It’s 95.30 when he crosses the halfway line, leading a stampede, a final charge: Assalé, Siovas, Bryan and Avilés are alongside, Silva is sprinting to go outside, Guerrero is trying to catch up. So are the referee and Toni Kroos. Everyone on the bench and in the stands is drawn in, getting closer with every metre run. The subs head down the stairs. It’s seven against four, all of them running on empty fuelled only by hope and desperation. Oscar reaches the edge of the area, turns inside Éder Militão. Bryan and Avilés are free but no one can shoot like him and this is his place, opportunity opening before him. This is it. It’s 95.41 when he hits it.

Sid Lowe
(@sidlowe)

That last charge….bloody hell pic.twitter.com/VNdmew9pNN

July 20, 2020

“I saw it going in, I wanted to see it going in,” Aguirre says. “It’s an excellent run and the whole goal was there to aim at, especially for someone who strikes the ball like he does: it’s perfect for him We still had that spirit, at the end of everything. Justice would have been done if it had gone in. I saw it go in, I saw it go in …”
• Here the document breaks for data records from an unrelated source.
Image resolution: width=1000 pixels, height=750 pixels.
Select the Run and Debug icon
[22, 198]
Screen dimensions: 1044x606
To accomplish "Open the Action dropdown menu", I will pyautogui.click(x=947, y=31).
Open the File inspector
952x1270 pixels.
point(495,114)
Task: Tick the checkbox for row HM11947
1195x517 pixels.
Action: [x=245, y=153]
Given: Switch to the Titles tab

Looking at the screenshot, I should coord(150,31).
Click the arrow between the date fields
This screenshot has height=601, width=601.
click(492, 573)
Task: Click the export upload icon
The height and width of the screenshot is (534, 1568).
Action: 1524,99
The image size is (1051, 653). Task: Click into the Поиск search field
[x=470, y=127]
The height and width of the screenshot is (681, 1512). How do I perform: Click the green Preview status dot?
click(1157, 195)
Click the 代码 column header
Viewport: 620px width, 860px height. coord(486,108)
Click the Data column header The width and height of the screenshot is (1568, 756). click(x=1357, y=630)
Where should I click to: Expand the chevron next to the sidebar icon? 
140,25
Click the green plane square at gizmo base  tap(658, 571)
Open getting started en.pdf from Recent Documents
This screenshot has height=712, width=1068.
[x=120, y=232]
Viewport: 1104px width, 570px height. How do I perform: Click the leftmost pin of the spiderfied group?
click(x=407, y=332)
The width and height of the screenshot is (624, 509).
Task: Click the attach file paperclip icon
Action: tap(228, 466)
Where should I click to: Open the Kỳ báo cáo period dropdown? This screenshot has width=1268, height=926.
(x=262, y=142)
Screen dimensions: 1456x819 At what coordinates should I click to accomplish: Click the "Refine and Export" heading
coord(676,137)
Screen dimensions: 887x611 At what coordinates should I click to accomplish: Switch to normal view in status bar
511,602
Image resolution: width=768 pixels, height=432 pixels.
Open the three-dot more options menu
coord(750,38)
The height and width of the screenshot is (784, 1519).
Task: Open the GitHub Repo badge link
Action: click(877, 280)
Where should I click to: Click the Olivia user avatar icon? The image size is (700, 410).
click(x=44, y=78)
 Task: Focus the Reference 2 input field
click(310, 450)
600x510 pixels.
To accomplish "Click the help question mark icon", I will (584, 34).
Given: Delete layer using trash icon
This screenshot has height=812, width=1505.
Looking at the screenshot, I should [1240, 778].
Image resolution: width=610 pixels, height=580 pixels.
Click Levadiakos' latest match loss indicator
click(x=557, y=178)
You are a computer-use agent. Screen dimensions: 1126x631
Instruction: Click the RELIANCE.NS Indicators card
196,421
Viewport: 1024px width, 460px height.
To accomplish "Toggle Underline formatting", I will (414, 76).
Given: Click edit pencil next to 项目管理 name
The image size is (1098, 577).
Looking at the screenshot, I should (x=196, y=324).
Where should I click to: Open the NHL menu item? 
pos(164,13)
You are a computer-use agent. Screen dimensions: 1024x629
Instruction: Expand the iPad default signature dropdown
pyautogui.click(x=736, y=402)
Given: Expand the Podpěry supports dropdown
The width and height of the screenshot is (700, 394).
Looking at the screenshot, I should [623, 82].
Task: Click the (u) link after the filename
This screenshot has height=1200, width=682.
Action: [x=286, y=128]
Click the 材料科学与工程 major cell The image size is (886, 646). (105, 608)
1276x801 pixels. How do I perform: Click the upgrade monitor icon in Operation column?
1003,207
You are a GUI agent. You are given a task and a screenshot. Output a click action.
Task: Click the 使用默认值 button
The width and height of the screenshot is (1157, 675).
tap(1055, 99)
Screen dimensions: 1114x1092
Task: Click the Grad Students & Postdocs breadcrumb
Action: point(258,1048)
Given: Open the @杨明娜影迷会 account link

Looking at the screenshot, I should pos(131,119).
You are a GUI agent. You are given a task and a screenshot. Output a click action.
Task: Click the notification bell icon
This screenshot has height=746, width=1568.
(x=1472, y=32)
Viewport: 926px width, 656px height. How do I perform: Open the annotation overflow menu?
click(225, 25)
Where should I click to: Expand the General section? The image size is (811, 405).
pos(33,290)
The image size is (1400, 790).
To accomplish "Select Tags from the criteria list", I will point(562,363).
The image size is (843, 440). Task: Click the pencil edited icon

Aguirre saw it fly over, Oscar crumpling to the floor. It’s over, Leganés are down, drowning with the shoreline in sight. A club that never expected to be in primera but came to belong, a model club, admired by everyone and managed by a Mexican you can’t help but love, is gone. There may be pride after the fall but the fall is too far. There is a deep, heavy silence. A procession leaves the pitch without a word. The ballboys quietly gather everything up. Youth teamer Aymane Mourid sits alone on an empty field. “They’re devastated,” Aguirre says, so close to a miracle but instead confronting what he calls the hardest moment of a 20-year managerial career.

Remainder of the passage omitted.